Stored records

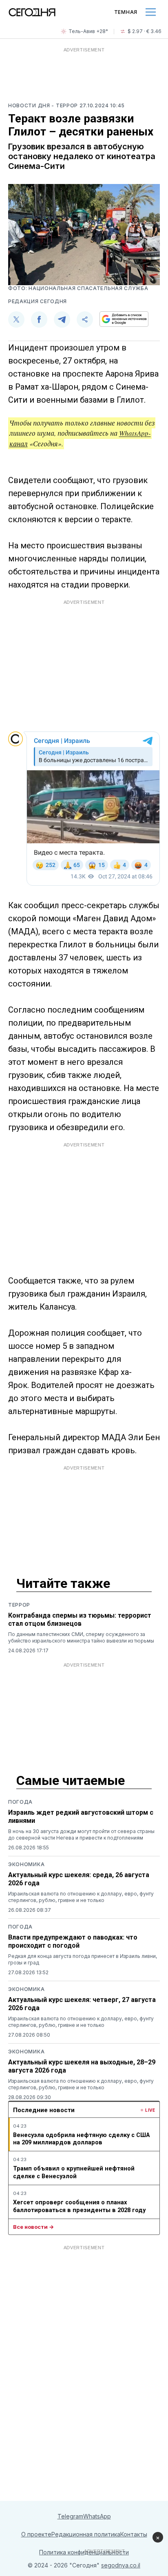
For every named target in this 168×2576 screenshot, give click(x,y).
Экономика (26, 1864)
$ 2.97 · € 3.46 (144, 31)
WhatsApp (97, 2516)
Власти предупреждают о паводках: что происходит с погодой (72, 1941)
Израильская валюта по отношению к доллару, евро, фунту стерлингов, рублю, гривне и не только (81, 1897)
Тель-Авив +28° (88, 31)
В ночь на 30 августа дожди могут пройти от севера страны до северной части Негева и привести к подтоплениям (81, 1834)
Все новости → (33, 2227)
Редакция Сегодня (37, 301)
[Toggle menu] (150, 12)
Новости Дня (29, 105)
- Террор (65, 105)
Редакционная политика (85, 2534)
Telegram (70, 2516)
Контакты (133, 2534)
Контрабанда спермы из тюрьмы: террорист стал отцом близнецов (79, 1619)
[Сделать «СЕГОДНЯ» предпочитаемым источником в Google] (123, 319)
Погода (20, 1802)
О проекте (36, 2534)
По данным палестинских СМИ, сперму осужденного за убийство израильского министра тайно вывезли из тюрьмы (81, 1637)
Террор (19, 1605)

● **Task to complete**
Beginning with the line that holds "Контрабанда спермы из", copy the entries exactly to their last line, and leave out every earlier line.

● **Your response**
Контрабанда спермы из тюрьмы: террорист стал отцом близнецов (79, 1619)
[Сделать «СЕГОДНЯ» предпочитаемым источником в Google] (123, 319)
Погода (20, 1802)
О проекте (36, 2534)
По данным палестинских СМИ, сперму осужденного за убийство израильского министра тайно вывезли из тюрьмы (81, 1637)
Террор (19, 1605)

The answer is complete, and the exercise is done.